The SVC also comprises a vocal conversion system configured to convert the original singer's voice into the voice of the user, i.e., the target voice or target singer voice. The vocal conversion system comprises a voice encoder 136, a spectral envelope converter (SEC) 140, a voice decoder 138, a pitch detector 132, and a key shift generator 134. In operation, the singer voice data 130 is first provided as input to the voice encoder 136. The singer voice data may be streamed from a microphone 131 or retrieved from a database. The original singer voice data may include one or more isolated and dry vocal tracks that contain only monophonic melodies. One track may contain multiple singers, but those singers cannot be singing simultaneously. The term “dry” refers to a vocal performance that is captured in a virtually anechoic chamber and does not include any common post-processing or effects that would undo the recording's monophonicity, e.g., an echo that could cause repetitions to overlap the lead vocal melody.

The voice encoder 136 then generates spectral profiles of the singer voice data. In particular, the voice encoder 136 generates estimates of spectral envelopes from the vocal track at 5-10 milliseconds intervals in time, synchronous with the pitch detector 132. The plurality of spectral envelopes are low-pass filtered to remove pitch information and then transmitted to the SEC 140 where each spectral envelope of the singer's voice is converted to a new spectral envelope corresponding to the target singer's voice, i.e., the user's speech. That is, the SEC modifies the spectral shape in a way that only affects the speaker identity but not the phonetic content. In the preferred embodiment, the SEC is a deep neural network (DNN) that has been trained using original singer training data and target singer training data 142. In the preferred embodiment, the DNN comprises an input layer, an output layer, and three hidden layers consisting of 1024 nodes each.

In parallel to the SEC, the pitch detector 132 estimates (a) an average of the pitch of the original singer's voice in the singer voice data 130, and (h) the instantaneous pitch of the singer voice data 130 for the duration of the song. The average pitch, f₀, and instantaneous pitch are transmitted to the key shift generator 134. With regard to the instantaneous pitch, the pitch detector 132 produces an estimate of the vocal pitch (i.e., the frequency at which the singer's vocal cords are vibrating) at 5-10 millisecond intervals of time. Regions of the recording in which there is silence or “unvoiced speech”—i.e., speech sounds that do not require the vocal cords to vibrate, such as “s” or “f”—are assigned an estimate of 0 (zero) pitch. In the preferred embodiment, the average and instantaneous pitch are generated in advance of the conversion of a particular song, stored in the database as part of the singer voice data 130, and transmitted to the key shift generator 138 as needed during singing voice conversion operations.

Next, the key shill generator 134 is configured to (a) determine the target frequency, t, to change the key of the melody and match the target singer's voice, (h) determine the number of half notes, n, necessary to change the key of the song, and (c) produce an estimate of an instantaneous target voice pitch.

In one embodiment, the key shift generator 134 sets the target frequency, t, equal to the average pitch or median pitch of the user's voice or perhaps one octave higher. The user's voice is represented by the target voice data 120. The average pitch or median pitch is determined by the pitch detector 122.

In a second embodiment, target frequency is selected from one of a plurality of pre-defined ranges for different singing styles in Table 1:

TABLE I Frequency Note Gender of Type of singer range range target singer Soprano 247-1568 Hz B3-G6 Female Mezzo-soprano 196-880 Hz G3-A5 Female Contralto (“Alto”) 165-698 Hz E3-F5 Female Tenor 131-494 Hz C3-B4 Male Baritone 98-392 Hz G2-G4 Male Bass 73-330 Hz D2-E4 Male

If a target male singer would like to sing a song originally performed by a female, the key could be shifted such that the highest note in the melody is G4 at 392 Hz, which would place the melody in the “Baritone” range.
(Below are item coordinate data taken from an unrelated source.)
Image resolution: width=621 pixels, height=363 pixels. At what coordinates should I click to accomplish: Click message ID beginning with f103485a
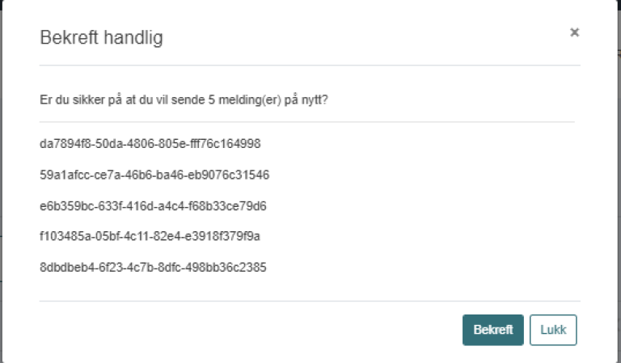(149, 236)
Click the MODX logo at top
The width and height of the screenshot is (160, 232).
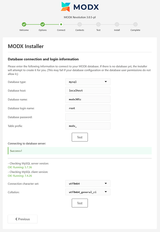point(80,7)
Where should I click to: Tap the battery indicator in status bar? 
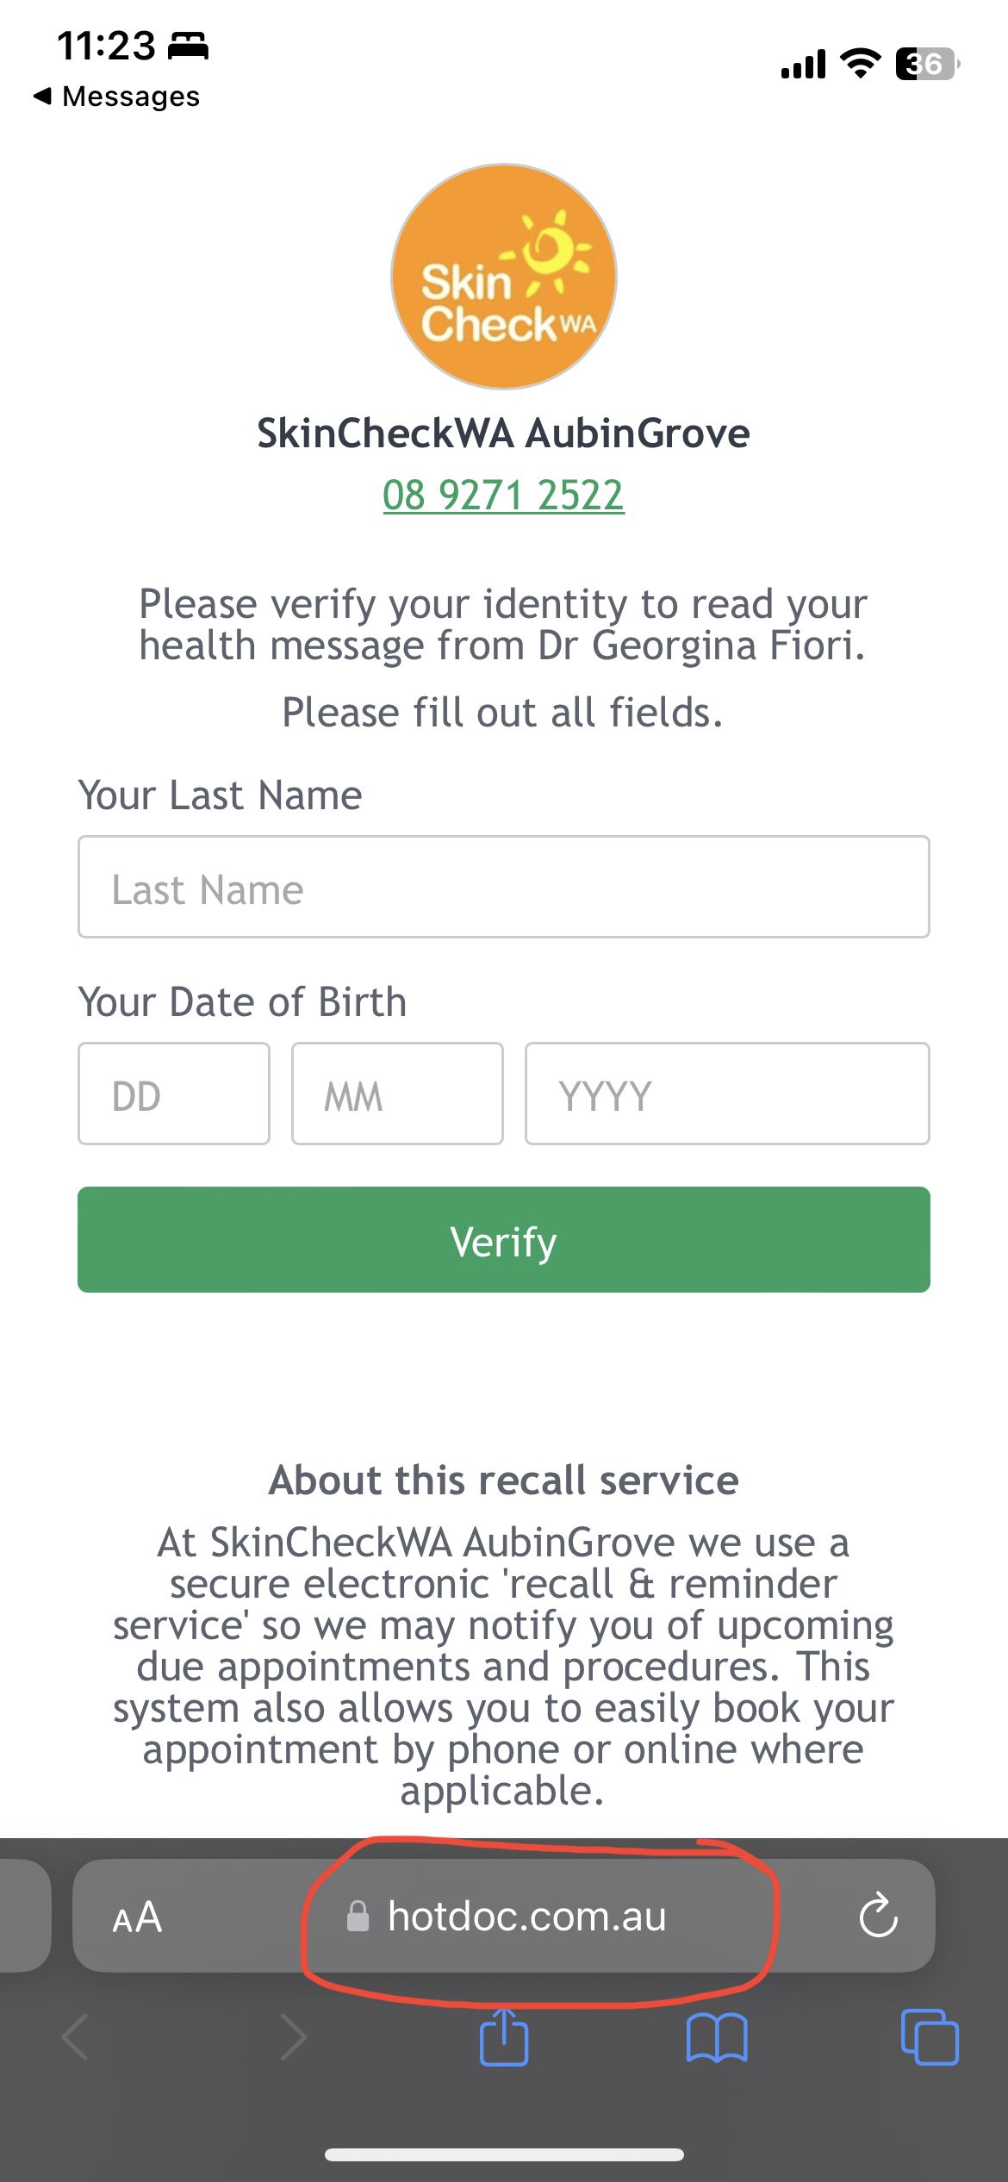(x=927, y=64)
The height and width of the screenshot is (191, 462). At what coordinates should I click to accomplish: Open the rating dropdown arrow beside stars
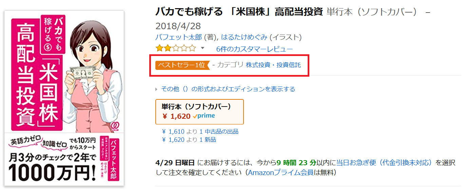click(203, 48)
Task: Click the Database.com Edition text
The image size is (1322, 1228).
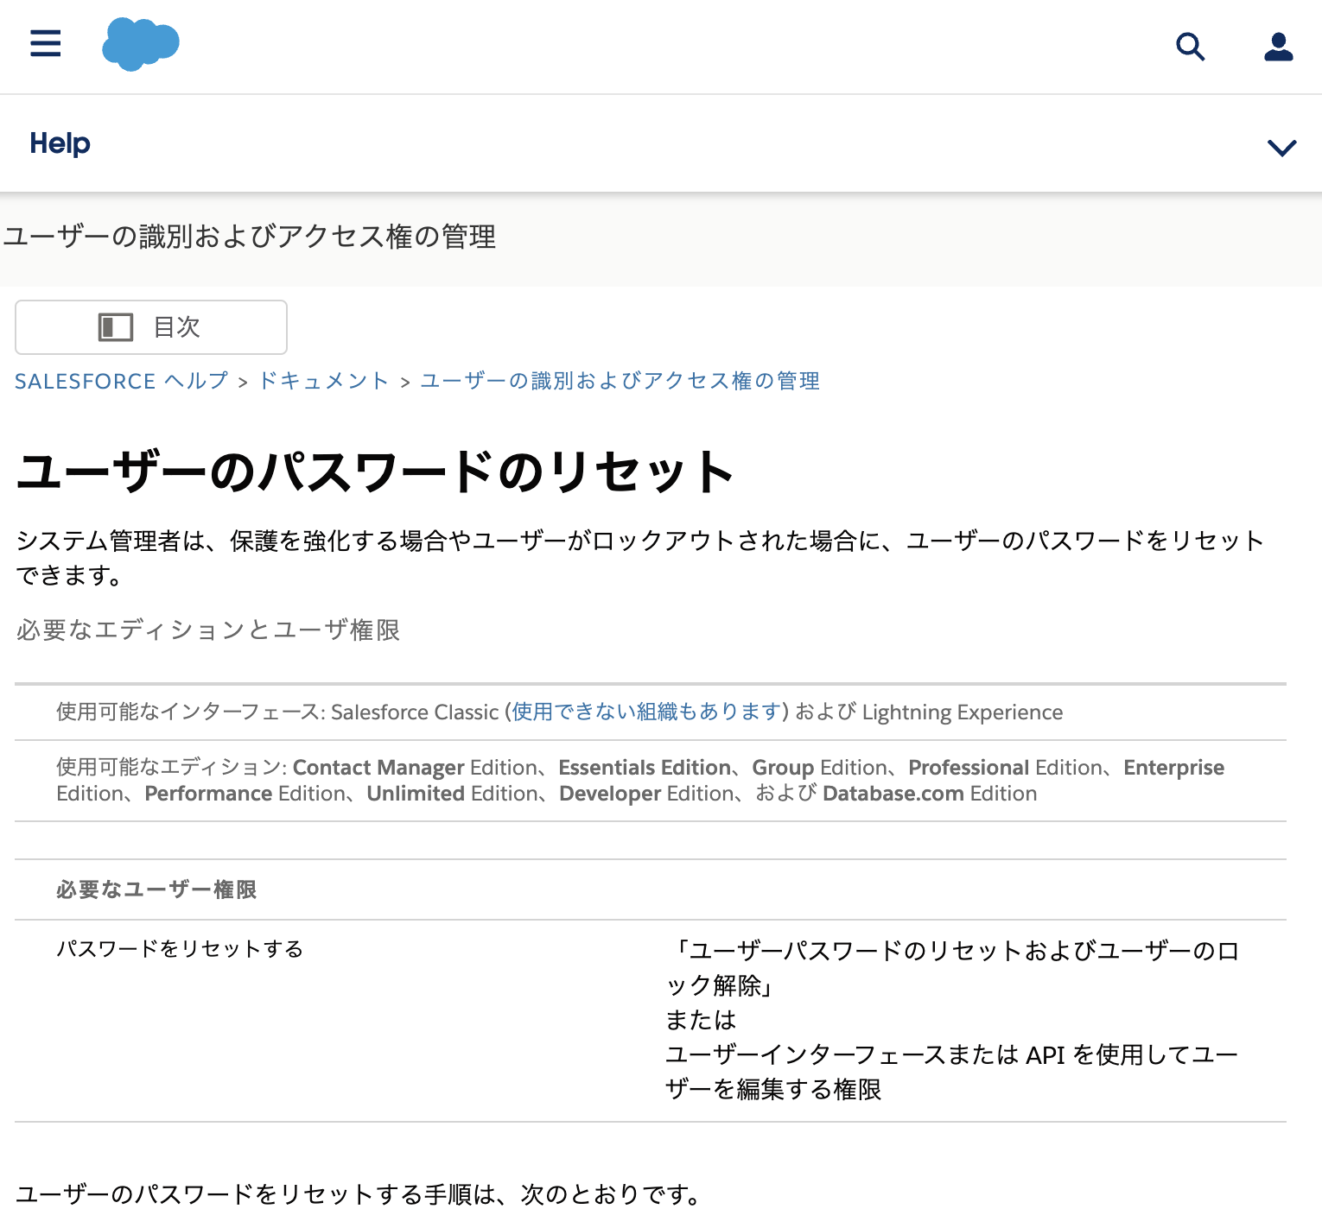Action: click(x=930, y=794)
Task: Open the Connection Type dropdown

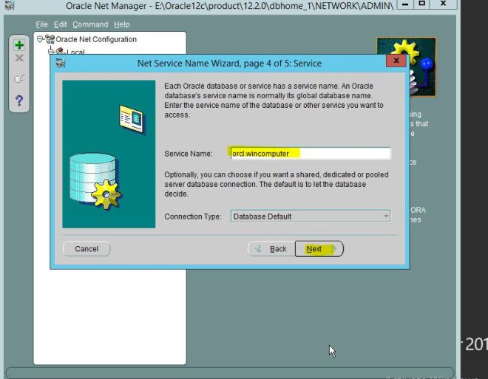Action: [310, 216]
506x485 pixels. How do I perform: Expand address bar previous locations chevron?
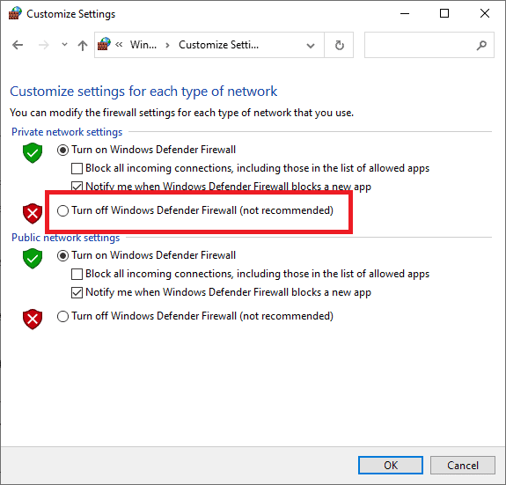pyautogui.click(x=311, y=46)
The user may, therefore, specify the target frequency or choose a target “type of singer” and the target frequency automatically determined from a frequency within the frequency range of that type of singer.

Next, the key shift generator 134 determines the number of half notes, n, necessary to change the key of the song to match the target singer's voice. The number of half notes with which to modify the melody is preferably based on the average frequency of the melody, f₀, and target frequency for the shifted melody, t. The formula for the number of half steps, n, needed to shift the key of the song is given by:

$n = \frac{12}{\log (2)} (\log (t) - \log (f_{0}))$

Since the number of half steps, n, should be an integer value, the result of the equation is rounded.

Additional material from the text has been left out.